RouteLLM Unlocking Cost Effective LLM Routing

Introduction

Costs associated with using closed-source large language models can add up in the use cases of complex tasks due to the nature of how tokens are priced for using APIs. RouteLLM is a open-sourced project that creates a method to determine based on the query a user sends which LLM to choose based on the query. This routing method substantially lowers the costs traditionally associated with using just one model for large tasks that might not meet the requirements if it can be served by another model of similar functionality. In short, think of you’re determining a path on a road trip you have numerous ways to reach the destination but which one is effective and cost efficient?

Getting Started

I’ve been exploring the use of methods to chain tasks together for various use cases such as research and analyzing outputs of various articles, queries and this stuff adds up. If I was completely running a Claude Sonnet, GPT-4 or other hosted model with large input context windows those costs can add up for small projects. For simplicity you can use the following code as a example as its part of the quick start with slight modification.

Requirements

OpenAI API Access to GPT-models
Groq API Key – Accessing models
Route LLM
Python 3.9 Installed

For starters we’d need the installation of the package to use Routellm

python -m venv routellm
routellm\Scripts\activate (on Windows)
pip install "routellm[serve,eval]"
pip install groq
pip install python-dotenv

Once these are up and running in our virtual environment we can then use the following code.

import os
from groq import Groq
from routellm.controller import Controller
from dotenv import load_dotenv

# load environment variables
load_dotenv()

GROQ_API_KEY = os.getenv("GROQ_API_KEY")
OPENAI_API_KEY = os.getenv("OPENAI_API_KEY")

# create a controller
client = Controller(
    routers=["mf"],
    strong_model="openai/gpt-4o-mini-2024-07-18",
    weak_model="groq/llama3-8b-8192",
)

# Dynamic query that is inserted into the router
query = input('Enter the desired query: ')

# get completions
chat_completion = client.chat.completions.create(
    model="router-mf-0.11593", # Tells Route LLM to use the MF router with a cost threshold of 0.11593
    messages=[
        {
            "role": "user",
            "content": query,
        }
    ],
)

message_content = chat_completion['choices'][0]['message']['content']
model_selected = chat_completion['model']

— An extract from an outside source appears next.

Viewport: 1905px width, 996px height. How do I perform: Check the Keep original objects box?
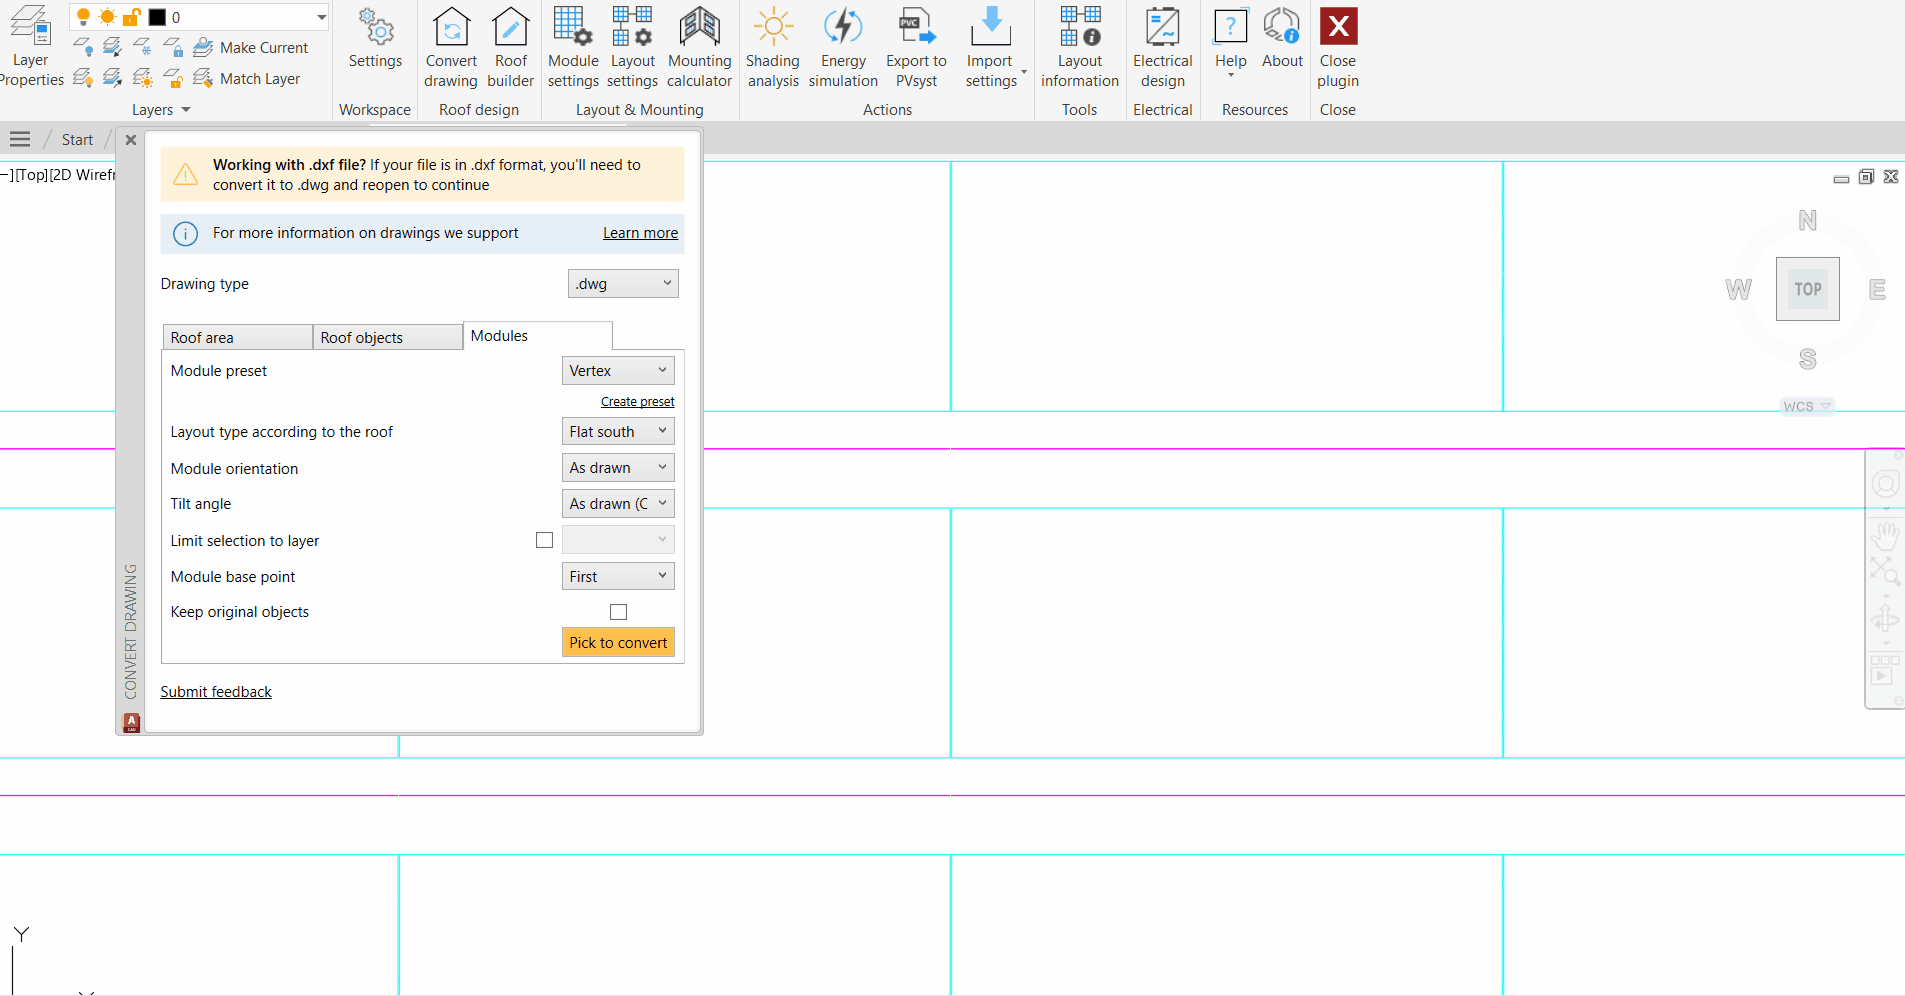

Now a few items to break down from this code the use of the Controller initializes the models using the strong_model, weak_model notice these are denoted a little different in the reference. Since we are using the model referenced from Groq I’ve chosen the model llama3b-8b-8192 and gpt-4o-mini-2024-07-18. How this works is the controller sets the configuration and the use of the chat_completions references the “router-mf-0.11593” the 0.11593 is the threshold of costs we are willing to limit to the router. Now the dynamic use of query is a simple input that gets passed to the router.

Notice the query that is sent is related to Generative AI Security and the model response shows the chosen selected model being Groq. This saves costs because effectively in reason using Groq API is mostly free. The response is thorough in the response and sufficient for this specific ask.

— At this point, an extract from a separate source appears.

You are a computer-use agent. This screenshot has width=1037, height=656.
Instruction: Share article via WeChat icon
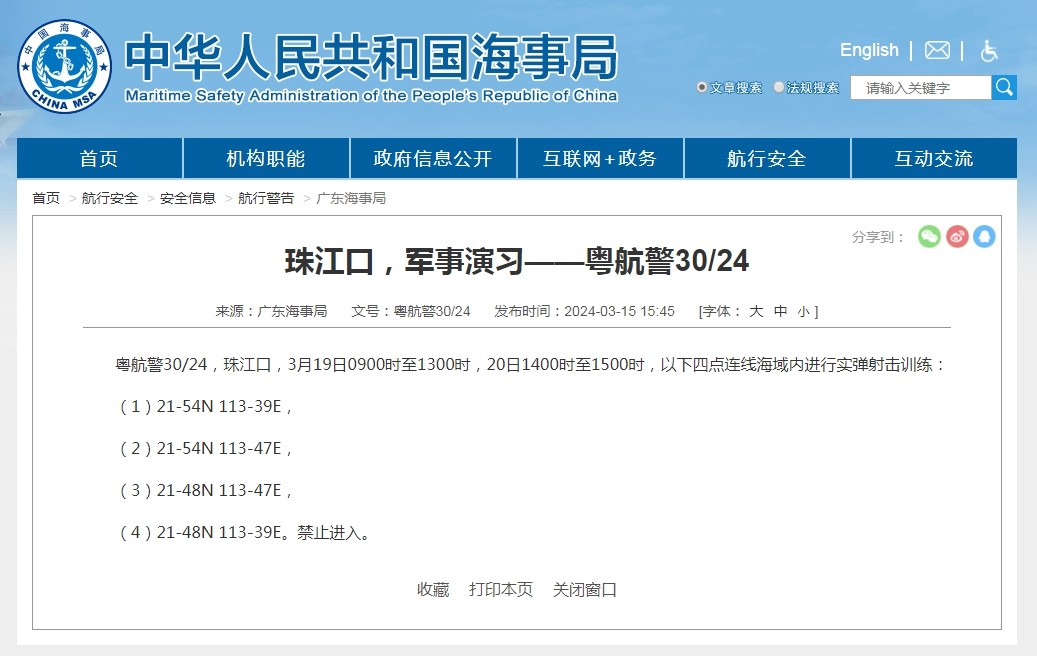click(x=929, y=237)
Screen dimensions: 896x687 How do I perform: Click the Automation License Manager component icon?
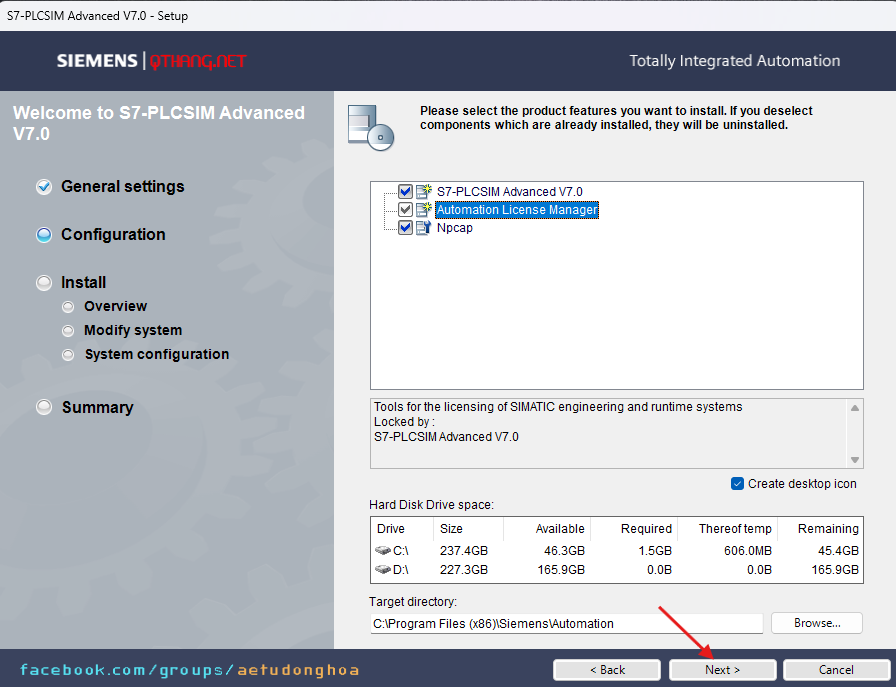pyautogui.click(x=424, y=210)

So now I’ve asked it the following prompt to see what it responds with and which model.

Identify potential security threats in a generative AI model's training data. What types of malicious data might be present, and how can they impact model performance and security?

Response as shown below is thorough and chooses Llama-3.

Expanding the uses

Where I could see this being expanded in a project would be in a chat system such as front-end user experience that depending on the query this dynamically selects a model based on difficulty. Another area you could consider the use of RouteLLM is when working with agents perhaps a agent doesn’t need the higher-end access LLM this can route effectively and lower the cost. Given the speed of response given from Groq its hard to compete on the user experience because the response is blazing fast however for more complex tasks that take inputs this can be factored as well. This is a evolving landscape of tools and frameworks to assist end users with adopting generative AI but this one stands out as a cost-effective long term strategy.